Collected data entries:

+ + + +

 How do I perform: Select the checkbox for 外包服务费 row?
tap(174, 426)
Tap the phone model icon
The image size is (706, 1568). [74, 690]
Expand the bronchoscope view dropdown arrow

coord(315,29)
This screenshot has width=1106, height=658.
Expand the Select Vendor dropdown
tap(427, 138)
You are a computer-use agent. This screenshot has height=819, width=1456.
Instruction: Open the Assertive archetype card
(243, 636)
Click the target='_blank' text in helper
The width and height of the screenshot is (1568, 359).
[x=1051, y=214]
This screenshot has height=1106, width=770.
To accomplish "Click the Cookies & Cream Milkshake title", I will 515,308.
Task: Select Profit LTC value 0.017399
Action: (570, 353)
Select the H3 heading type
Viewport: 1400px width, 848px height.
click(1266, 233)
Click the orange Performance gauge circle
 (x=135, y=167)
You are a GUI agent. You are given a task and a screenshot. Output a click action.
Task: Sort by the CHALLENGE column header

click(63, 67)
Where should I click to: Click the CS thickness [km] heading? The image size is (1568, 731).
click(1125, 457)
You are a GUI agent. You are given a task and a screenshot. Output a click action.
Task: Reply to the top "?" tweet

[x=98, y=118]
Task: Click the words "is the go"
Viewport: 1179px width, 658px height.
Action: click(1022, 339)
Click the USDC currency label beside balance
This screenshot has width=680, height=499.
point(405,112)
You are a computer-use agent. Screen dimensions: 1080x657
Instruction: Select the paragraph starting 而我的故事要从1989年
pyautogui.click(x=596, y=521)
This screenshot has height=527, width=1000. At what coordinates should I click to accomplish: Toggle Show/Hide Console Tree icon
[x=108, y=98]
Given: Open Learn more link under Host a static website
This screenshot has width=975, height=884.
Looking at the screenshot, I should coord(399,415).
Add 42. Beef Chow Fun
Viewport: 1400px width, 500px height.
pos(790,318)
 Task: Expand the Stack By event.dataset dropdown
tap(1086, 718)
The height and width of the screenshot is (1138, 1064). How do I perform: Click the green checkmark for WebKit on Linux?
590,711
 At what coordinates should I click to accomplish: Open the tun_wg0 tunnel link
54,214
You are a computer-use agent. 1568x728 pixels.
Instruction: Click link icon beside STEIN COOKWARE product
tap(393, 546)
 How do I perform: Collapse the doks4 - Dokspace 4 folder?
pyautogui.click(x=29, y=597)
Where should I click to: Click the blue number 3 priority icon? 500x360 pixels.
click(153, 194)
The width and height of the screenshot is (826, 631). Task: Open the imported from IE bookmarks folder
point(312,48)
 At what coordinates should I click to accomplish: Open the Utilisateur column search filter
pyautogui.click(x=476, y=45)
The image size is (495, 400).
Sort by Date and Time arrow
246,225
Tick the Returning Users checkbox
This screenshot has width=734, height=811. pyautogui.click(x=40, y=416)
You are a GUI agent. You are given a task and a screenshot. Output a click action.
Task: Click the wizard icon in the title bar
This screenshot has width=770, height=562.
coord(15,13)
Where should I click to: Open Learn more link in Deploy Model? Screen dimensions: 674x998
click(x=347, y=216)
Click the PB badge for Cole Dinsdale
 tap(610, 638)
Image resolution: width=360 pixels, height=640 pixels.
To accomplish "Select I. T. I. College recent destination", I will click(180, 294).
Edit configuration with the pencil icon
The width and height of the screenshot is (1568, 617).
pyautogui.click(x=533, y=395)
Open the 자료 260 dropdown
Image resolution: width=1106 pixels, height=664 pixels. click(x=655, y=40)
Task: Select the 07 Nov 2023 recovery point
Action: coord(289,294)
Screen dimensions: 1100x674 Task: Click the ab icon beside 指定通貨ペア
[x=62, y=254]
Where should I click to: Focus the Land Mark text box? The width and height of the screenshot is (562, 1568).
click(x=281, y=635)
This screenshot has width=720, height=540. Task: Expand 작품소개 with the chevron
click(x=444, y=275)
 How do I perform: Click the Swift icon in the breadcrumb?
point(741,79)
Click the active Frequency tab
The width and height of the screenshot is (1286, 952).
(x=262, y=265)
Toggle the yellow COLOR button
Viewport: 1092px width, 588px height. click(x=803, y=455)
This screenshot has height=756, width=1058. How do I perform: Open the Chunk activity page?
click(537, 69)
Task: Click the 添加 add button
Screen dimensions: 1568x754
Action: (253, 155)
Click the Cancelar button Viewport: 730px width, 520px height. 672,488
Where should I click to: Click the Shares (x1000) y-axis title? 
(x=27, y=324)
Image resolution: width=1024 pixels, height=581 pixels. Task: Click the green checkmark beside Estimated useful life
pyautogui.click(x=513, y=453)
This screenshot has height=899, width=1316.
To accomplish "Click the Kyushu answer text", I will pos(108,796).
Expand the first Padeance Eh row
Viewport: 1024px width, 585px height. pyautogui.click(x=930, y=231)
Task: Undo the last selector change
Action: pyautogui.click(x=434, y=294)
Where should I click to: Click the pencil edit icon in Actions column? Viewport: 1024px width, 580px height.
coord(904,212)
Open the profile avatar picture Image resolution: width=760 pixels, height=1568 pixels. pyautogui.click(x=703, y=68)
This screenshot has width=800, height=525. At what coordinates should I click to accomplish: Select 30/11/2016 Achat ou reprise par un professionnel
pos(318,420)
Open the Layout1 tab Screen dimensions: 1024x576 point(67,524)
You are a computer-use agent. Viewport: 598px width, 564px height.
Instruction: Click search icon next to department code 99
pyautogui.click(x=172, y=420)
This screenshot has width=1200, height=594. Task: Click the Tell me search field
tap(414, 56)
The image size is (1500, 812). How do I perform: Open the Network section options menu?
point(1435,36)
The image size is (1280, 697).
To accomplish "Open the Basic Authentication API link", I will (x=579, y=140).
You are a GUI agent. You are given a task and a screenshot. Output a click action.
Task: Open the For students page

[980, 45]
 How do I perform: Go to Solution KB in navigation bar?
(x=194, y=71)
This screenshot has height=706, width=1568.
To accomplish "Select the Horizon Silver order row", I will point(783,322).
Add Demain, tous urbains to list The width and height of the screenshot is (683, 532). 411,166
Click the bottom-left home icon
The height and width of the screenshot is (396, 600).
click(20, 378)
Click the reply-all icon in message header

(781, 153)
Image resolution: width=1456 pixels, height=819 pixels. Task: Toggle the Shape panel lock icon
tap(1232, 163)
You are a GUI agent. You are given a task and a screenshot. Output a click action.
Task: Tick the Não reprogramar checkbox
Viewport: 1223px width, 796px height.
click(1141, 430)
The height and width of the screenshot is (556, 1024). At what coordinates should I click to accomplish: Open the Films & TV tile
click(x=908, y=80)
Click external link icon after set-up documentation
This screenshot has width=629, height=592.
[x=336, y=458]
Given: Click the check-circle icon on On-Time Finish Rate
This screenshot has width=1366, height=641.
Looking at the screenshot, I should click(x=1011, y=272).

+ + + +

## WHAT IS BEING ASKED
Which lines of the data contain the word "computer"? Copy each one.

## PROBLEM SOLUTION
You are a computer-use agent. This screenshot has height=819, width=1456.
You are a computer-use agent. Screen dimensions: 1080x657
You are a computer-use agent. 1568x728 pixels.
You are a computer-use agent. Viewport: 598px width, 564px height.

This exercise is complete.